Task data: Begin
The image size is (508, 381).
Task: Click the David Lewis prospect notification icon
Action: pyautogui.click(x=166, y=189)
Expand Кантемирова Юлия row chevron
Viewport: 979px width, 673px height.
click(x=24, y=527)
Task data: End
Task data: Begin
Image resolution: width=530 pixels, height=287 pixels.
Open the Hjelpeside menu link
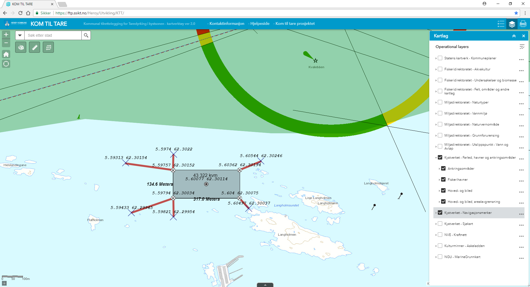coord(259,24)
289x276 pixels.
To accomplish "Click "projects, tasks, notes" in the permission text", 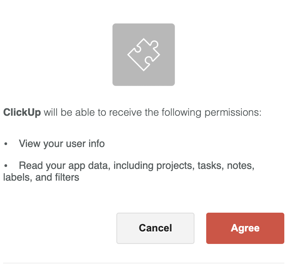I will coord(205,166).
Task data: End
Task data: Begin
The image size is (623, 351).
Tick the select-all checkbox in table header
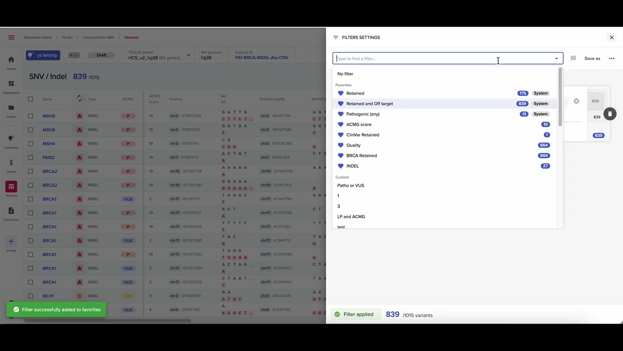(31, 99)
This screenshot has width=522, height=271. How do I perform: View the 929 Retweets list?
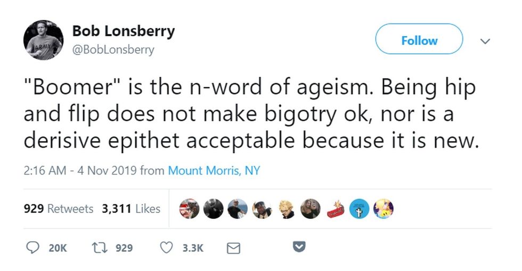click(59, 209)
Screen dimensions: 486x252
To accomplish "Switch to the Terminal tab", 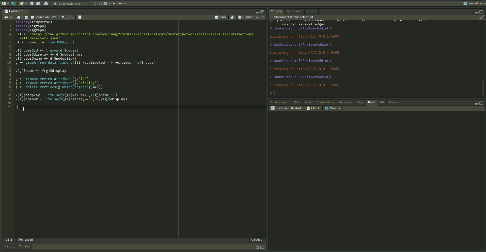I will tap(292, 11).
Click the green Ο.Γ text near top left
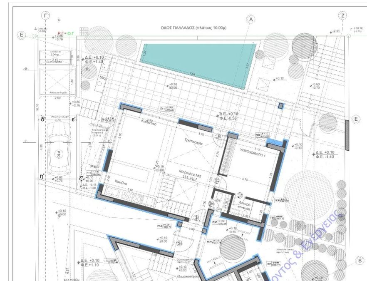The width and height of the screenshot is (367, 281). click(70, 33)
Task data: End
Prompt:
Tell how many lines in the data contain the word "pixels", answering with that number and no other text.

Output of the task:
2